* Required work: Copy the listing below word for word, from the line containing "Image resolution: width=906" through the end of the listing, both ends included. Leave the pictures out of your copy.

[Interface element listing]
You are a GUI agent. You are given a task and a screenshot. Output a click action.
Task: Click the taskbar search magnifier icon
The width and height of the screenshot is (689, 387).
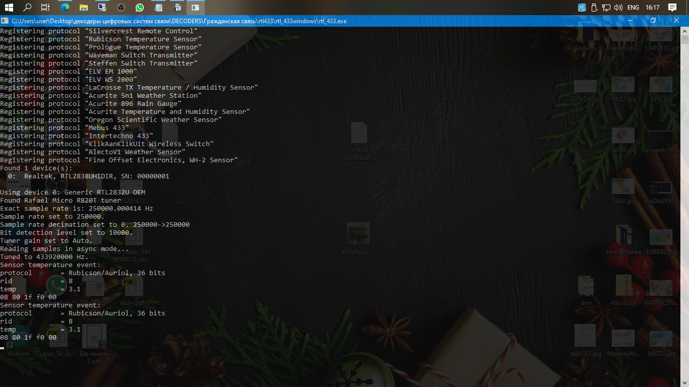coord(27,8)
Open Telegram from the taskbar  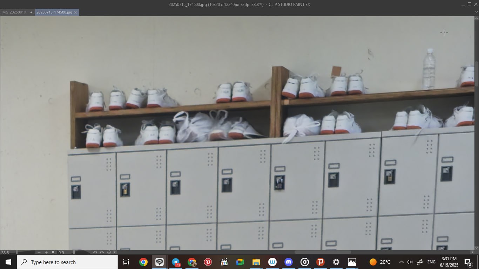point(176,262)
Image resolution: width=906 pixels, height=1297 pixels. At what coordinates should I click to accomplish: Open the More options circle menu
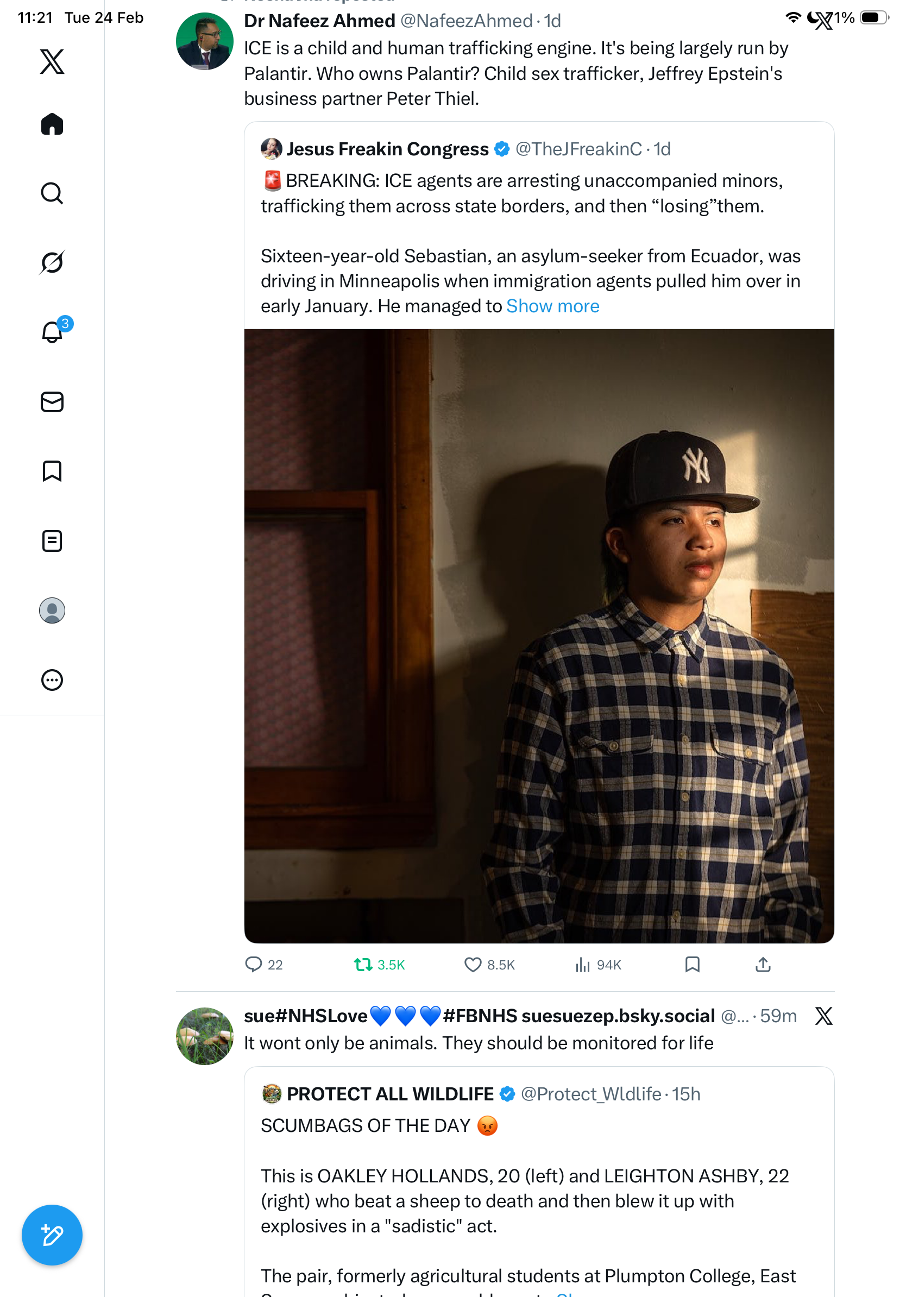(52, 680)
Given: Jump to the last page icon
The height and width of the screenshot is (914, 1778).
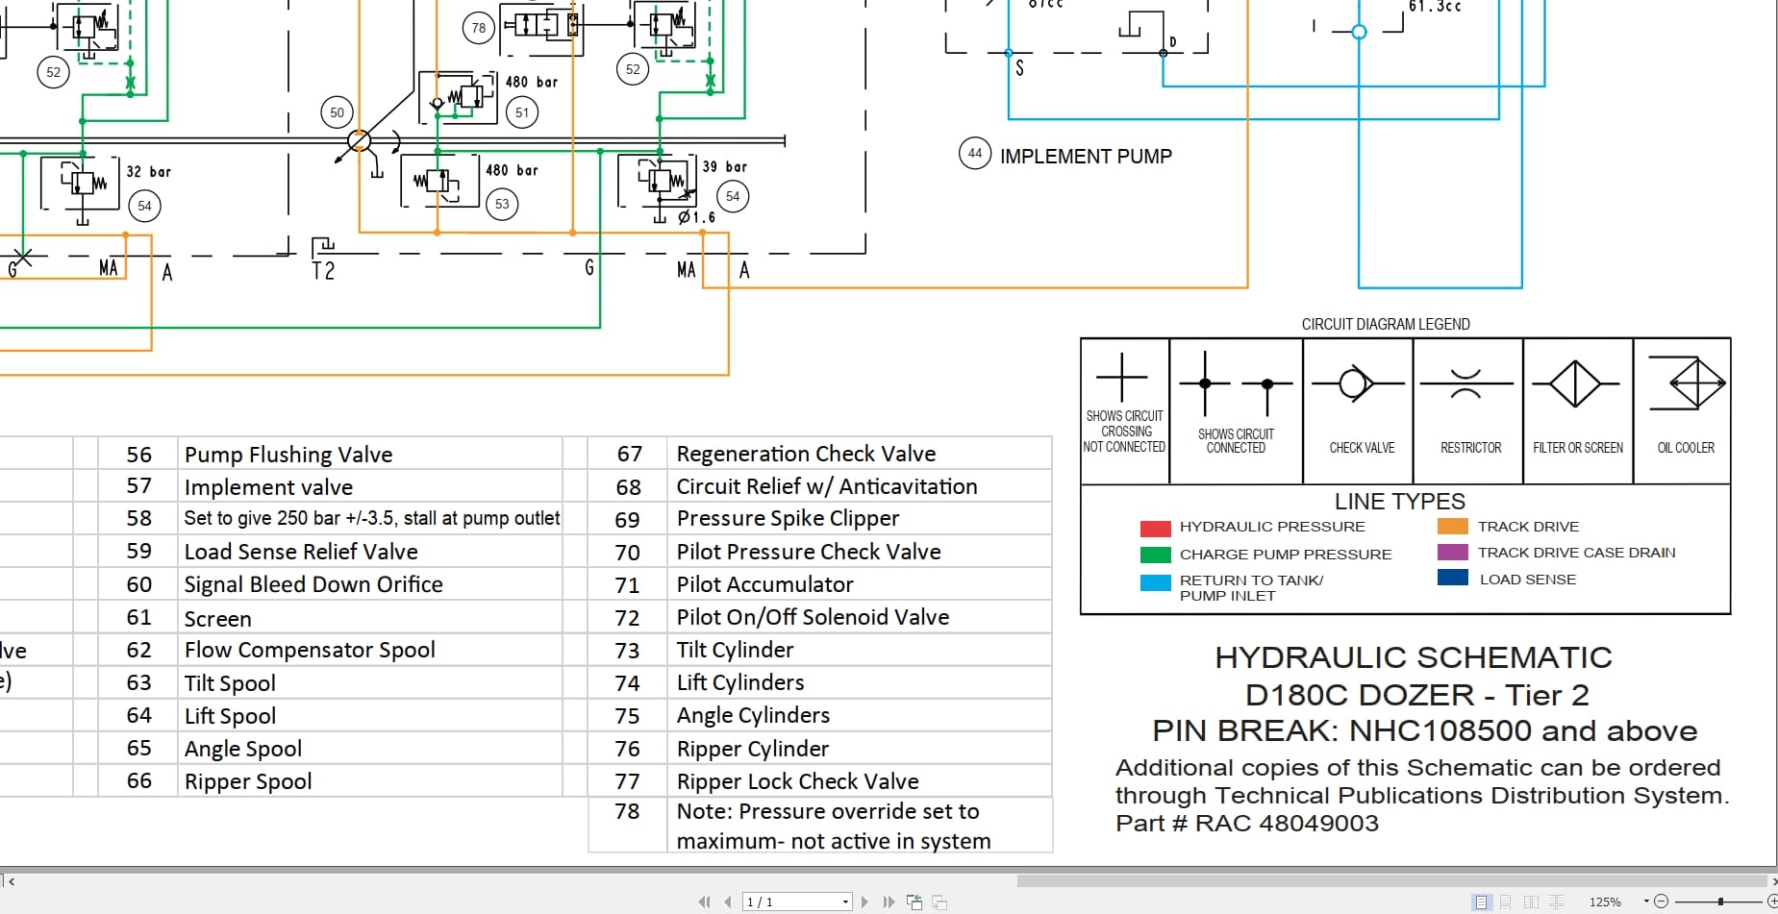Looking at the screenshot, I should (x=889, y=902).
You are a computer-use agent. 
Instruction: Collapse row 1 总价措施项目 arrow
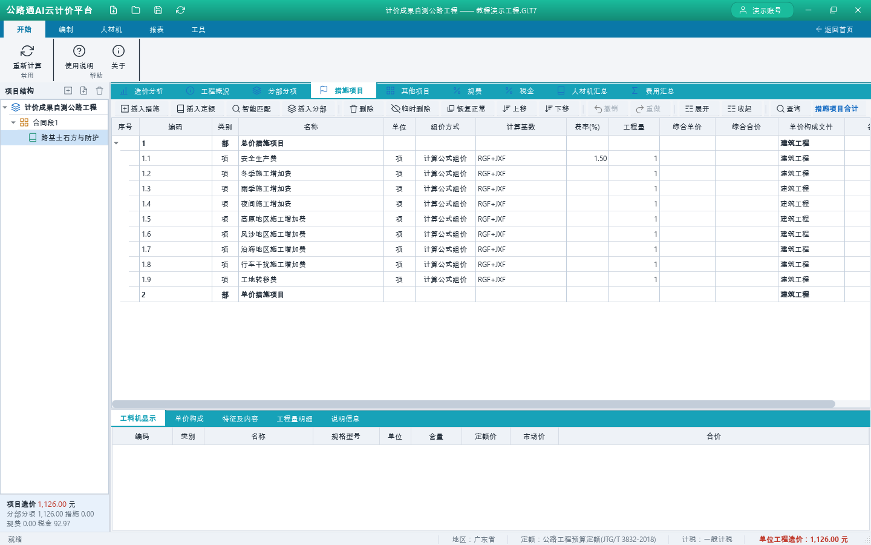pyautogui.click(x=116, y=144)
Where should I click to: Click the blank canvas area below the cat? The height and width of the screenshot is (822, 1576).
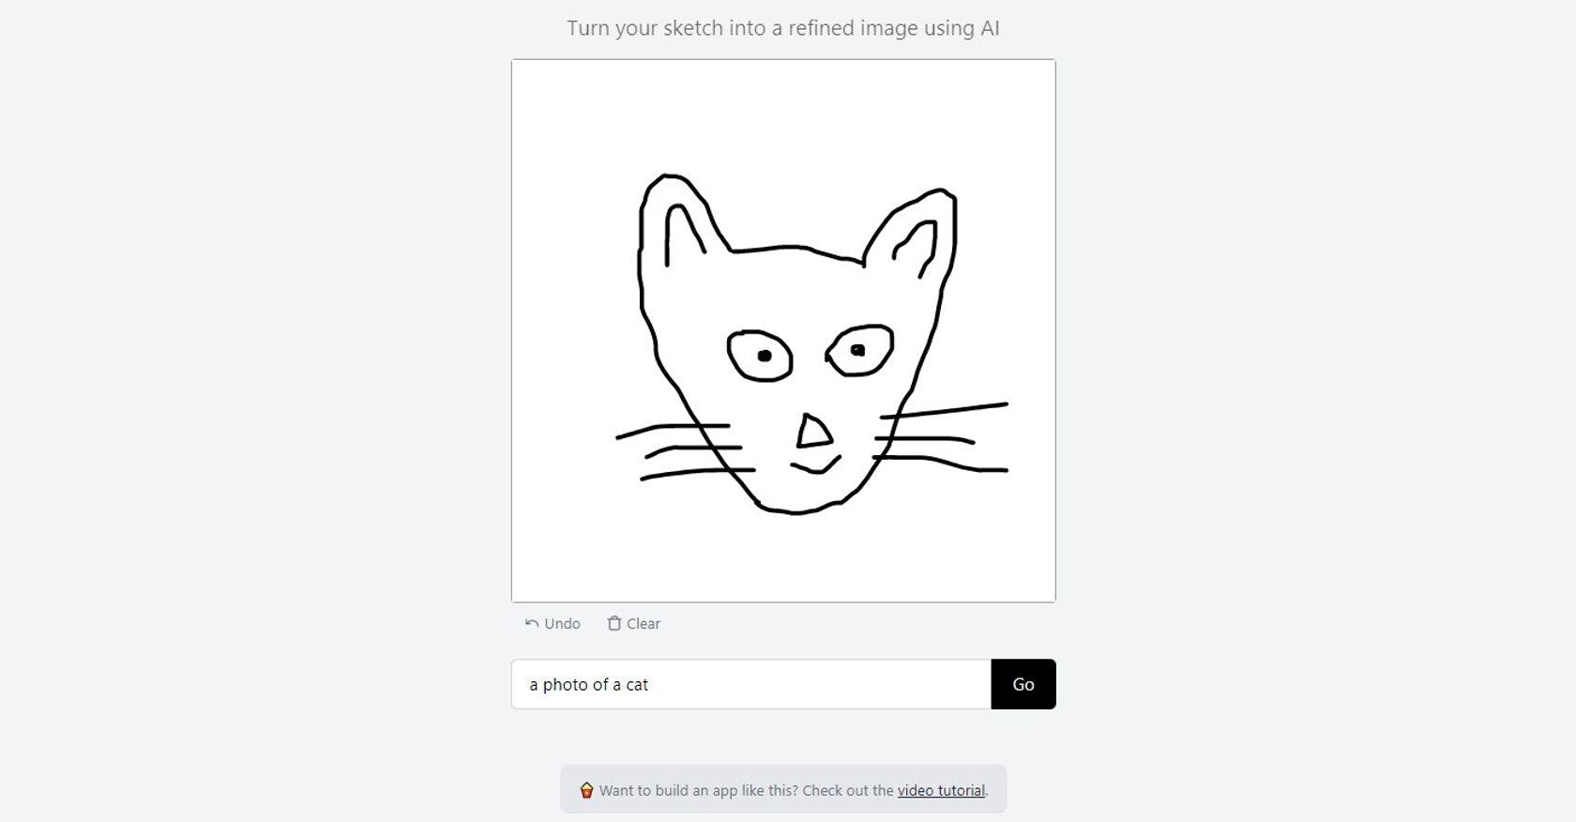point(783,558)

* Exercise solution:
Image resolution: width=906 pixels, height=1297 pixels. At what coordinates should I click to accomplish: Open the More options circle menu
(52, 680)
Given: Jump to the last page icon
The height and width of the screenshot is (914, 1778).
Looking at the screenshot, I should (x=889, y=902).
You are a computer-use agent. 
Instruction: Collapse row 1 总价措施项目 arrow
pyautogui.click(x=116, y=144)
Where should I click to: Click the blank canvas area below the cat? The height and width of the screenshot is (822, 1576).
point(783,558)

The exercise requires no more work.